When it comes to Avett Brothers fandom, I'm strictly a newbie. Less than a year ago, I'd never heard of them. A friend at work recommended them as someone I might like, so I checked out a few tunes on YouTube, and liked what I heard. Bought their 2009 album, "I And Love And You," and thought it was great - ranked it #2 on my list of 2009 favorites. Recently bought an older EP, "The Gleam II," but barely had a chance to listen to it, caught in the midst of my Drive-By Truckers obsession.
Heading into last night's show, I was expecting to be entertained, but I'm not sure I expected to be blown away like I was. It was an amazing show from start to finish - one filled with humor, energy, passion, and great music. And it wasn't as if we were familiar with the songs - only 5 of the 19 they played were from the new album, but it was obvious that most of the crowd knew them all.

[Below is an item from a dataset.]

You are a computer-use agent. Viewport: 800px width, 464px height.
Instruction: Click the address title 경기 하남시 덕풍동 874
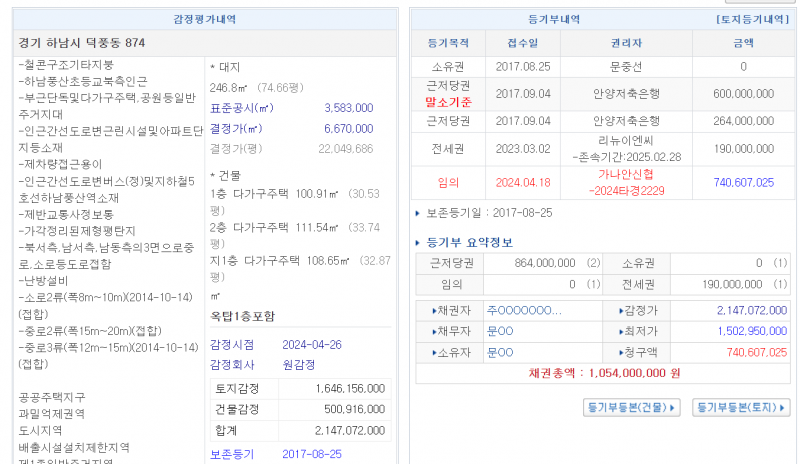[82, 43]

And who knew that Sacramento, California was such a hotbed of Avett mania? Sure, we're only talking about a theater that probably holds less than 2000 people. On the same night, The Eagles played at Arco Arena, in front of what was probably close to 17,000 patrons. I'm sure it was a great show, but I'm just as sure (and mind you, I am an Eagles fan) that Glenn Frey and Don Henley never had as much energy on their best days in the 1970s as the Avetts do today. As it turns out, the Avetts do have a Sacramento connection (an uncle), and one of the highlights of the show was an anecdote about a show many years ago in Fair Oaks (for those of you unfamiliar with the Sacramento region, Fair Oaks is a suburb of the capital city, and just happens to be where I spent my formative years) where there were more chickens in the audience than there were paying customers. Now, that may only make sense to someone who's been to Fair Oaks, but it was an example of the bond that the band had with its audience.
It's fair to say that nothing on "I And Love And You," good as it was, prepared me for the energy demonstrated by the brothers and their band in concert. There's plenty of live clips on YouTube to check out if one so desires (including quite a few of last night's show, just enter "Avett Brothers Sacramento" in the search bar), but even having seen Springsteen as often as I have, I'm not sure I've ever seen performers maintain a sustained energy level for as long as the Avetts did last night.

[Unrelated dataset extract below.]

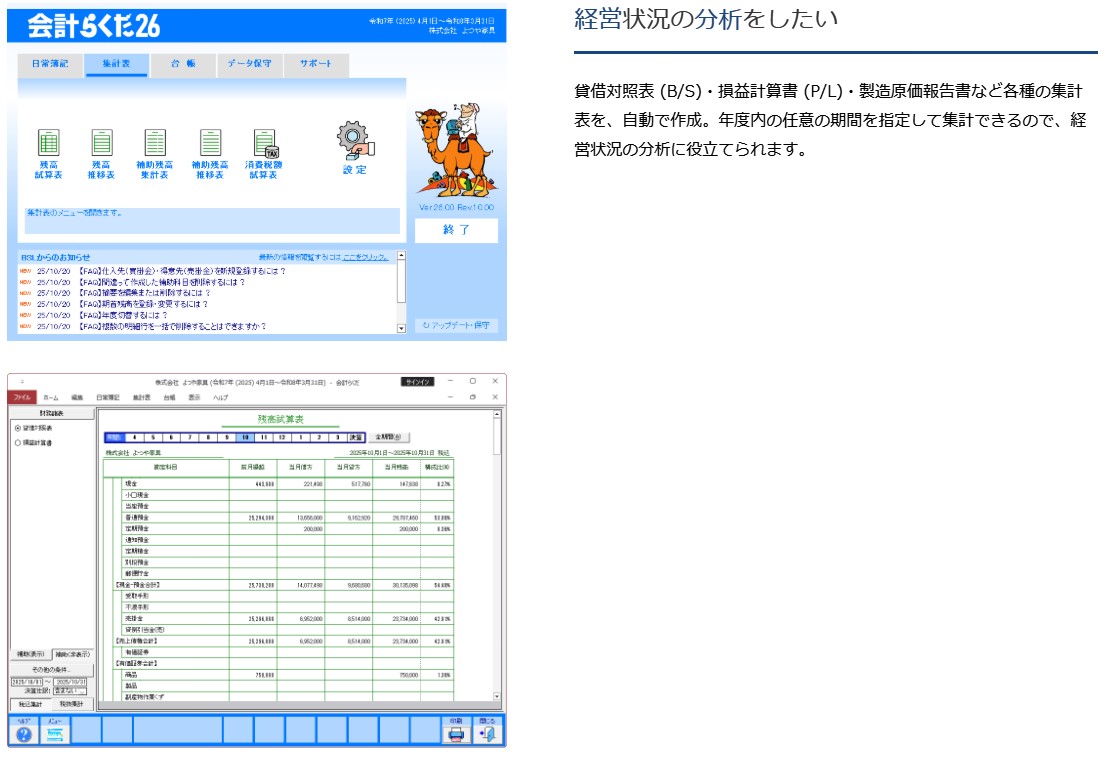Open the ファイル menu
Image resolution: width=1106 pixels, height=759 pixels.
tap(22, 397)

I'm lucky to have seen two shows as great as DBT and the Avetts in the past month, and they both reminded me of the importance that music holds in my life. I don't play an instrument, though I suppose it's never to late to try, but my music collection is huge (probably vast by the standards of most normal people), and put simply, I can't imagine a life without music. On a day when things look their darkest, the redeeming power of a musical artist like The Avett Brothers is a wonderful thing. Sitting there last night, listening to the sincerity and the humor that are such key components in the songs of the Avetts, seeing the bond they have with their audience, and seeing the passion that their audience has for their work...well, for those moments, everything was right with the world.

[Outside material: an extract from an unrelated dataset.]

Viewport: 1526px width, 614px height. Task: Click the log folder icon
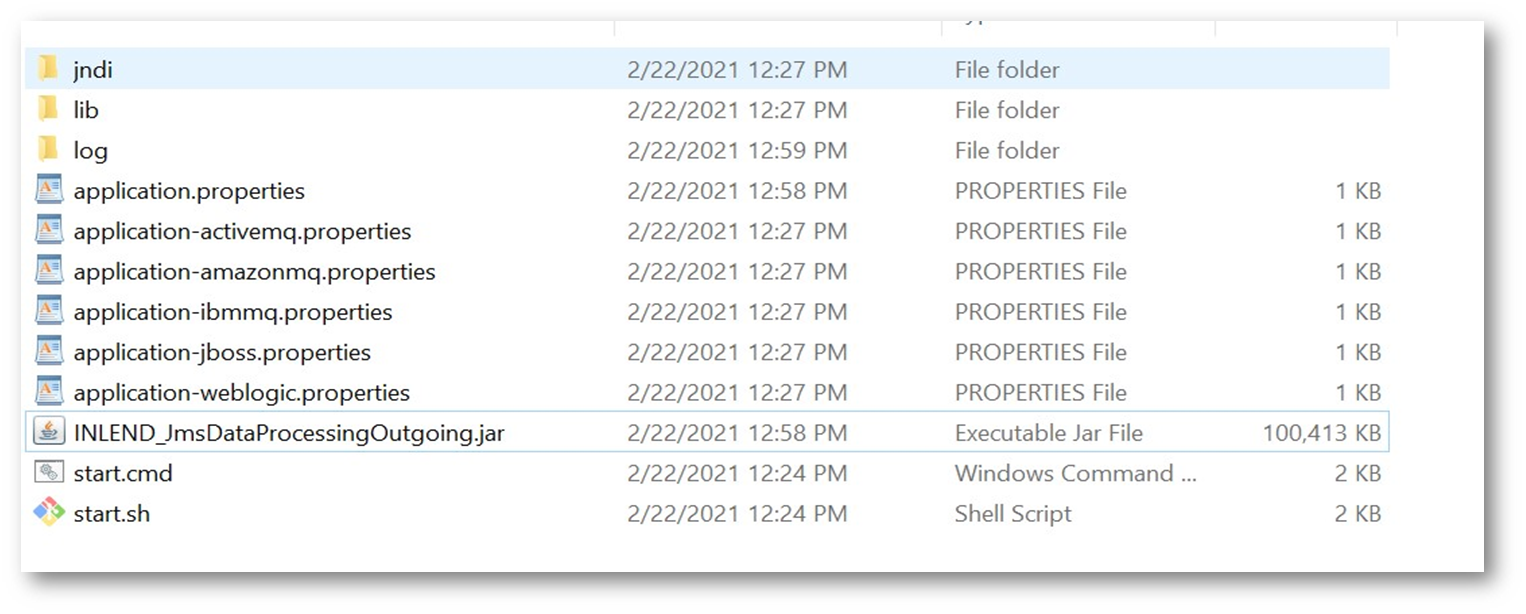pos(48,150)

A joyful noise is probably the best way to put it - beautiful vocals (even when almost screaming, they were able to maintain perfect harmony, conjuring up visions of the Everly Brothers), a bass that thundered so loud it shook the very core of your being, a banjo that, even when slightly out of tune (and, as was noted, it is damn near impossible to keep a banjo in tune, especially the way that Scott Avett plays it), terrific acoustic guitar, and even a cello, which is not something you normally hear in a band, unless it's playing in tuxedos.
Great stuff. Hope they come around again someday.